A propósito, Corumbá é também terra dos “pantaneiros” e da “nação guaraní”, como canta o artista Vinicius de Moraes, onde você pode tomar contato com as características culturais, costumes e tradições dessa cultura indígena, que cria laços tão fortes entre o Brasil, a Bolívia e o Paraguai.

E como não aproveitar a proximidade para dar um salto na vizinha Bolívia? Puerto Quijarro está do outro lado da fronteira, a vinte minutos de automóvel do centro de Corumbá. Pode aproveitar para fazer compras e praticar um pouco de seu castelhano.

Como ir até Corumbá

Para quem chega de São Paulo, existem voos várias vezes por semana partindo de Campinas (aeroporto de Viracopos); daí é fácil reservar uma passagem para um dia de sua conveniência.

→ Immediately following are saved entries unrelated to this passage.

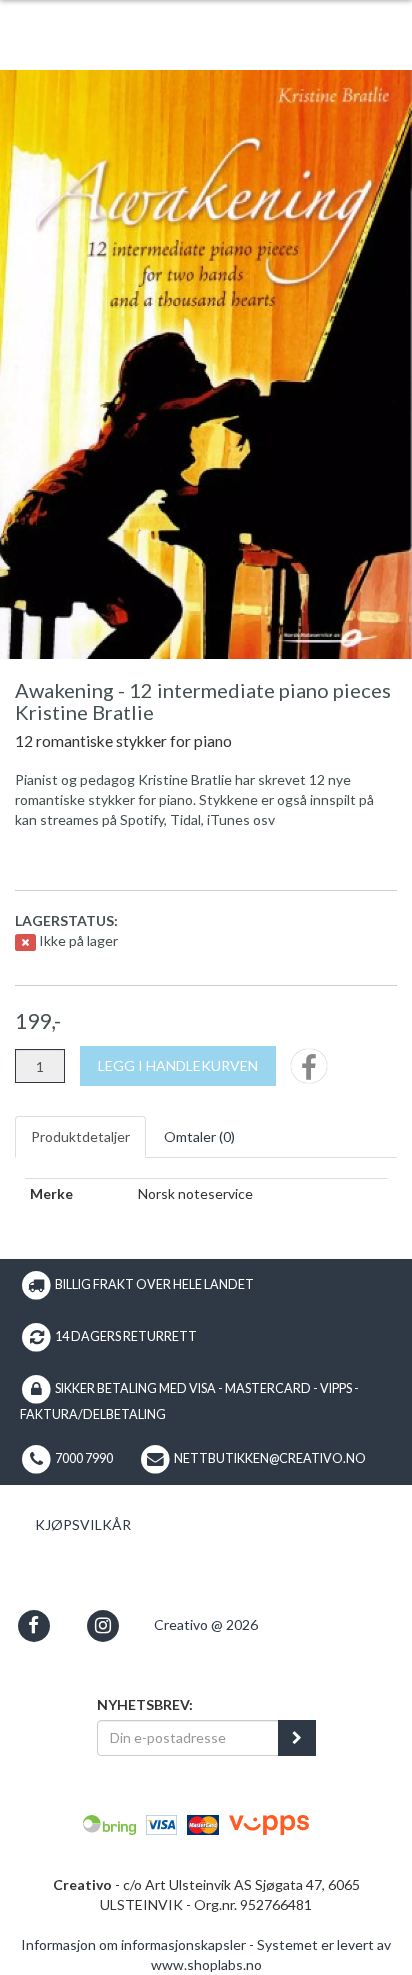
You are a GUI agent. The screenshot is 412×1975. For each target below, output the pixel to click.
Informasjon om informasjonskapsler (133, 1944)
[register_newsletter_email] (297, 1738)
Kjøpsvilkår (83, 1524)
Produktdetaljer (80, 1136)
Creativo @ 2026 (206, 1624)
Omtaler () (199, 1136)
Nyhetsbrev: (145, 1704)
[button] (33, 1625)
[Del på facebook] (309, 1072)
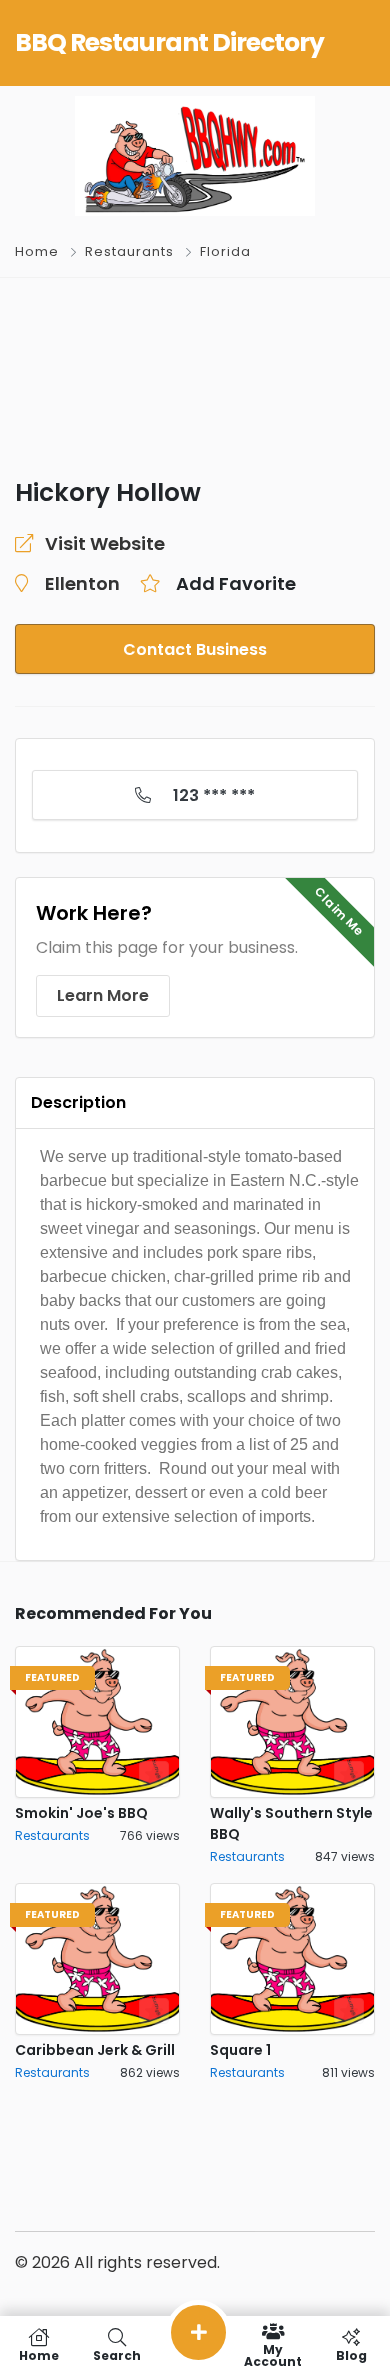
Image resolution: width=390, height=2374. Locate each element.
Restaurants (129, 251)
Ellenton (82, 583)
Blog (351, 2354)
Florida (225, 251)
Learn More (103, 995)
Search (117, 2354)
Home (37, 251)
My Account (273, 2354)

Se Viracopos não for seu melhor ponto de partida, existem várias outras opções. A mais próxima inclui aterrissar na Bolívia, no Aeroporto de Puerto Suárez, bem perto da fronteira; depois é só reentrar no Brasil por automóvel. Pode também fazer um grande roteiro pelo cerrado voando até Campo Grande, a capital estadual, situada a 420 km. A BR-262 faz a ligação entre as duas cidades e as condições de viagem – principalmente as cores que a natureza apresenta – podem variar bastante dependendo da altura do ano em que você for viajar.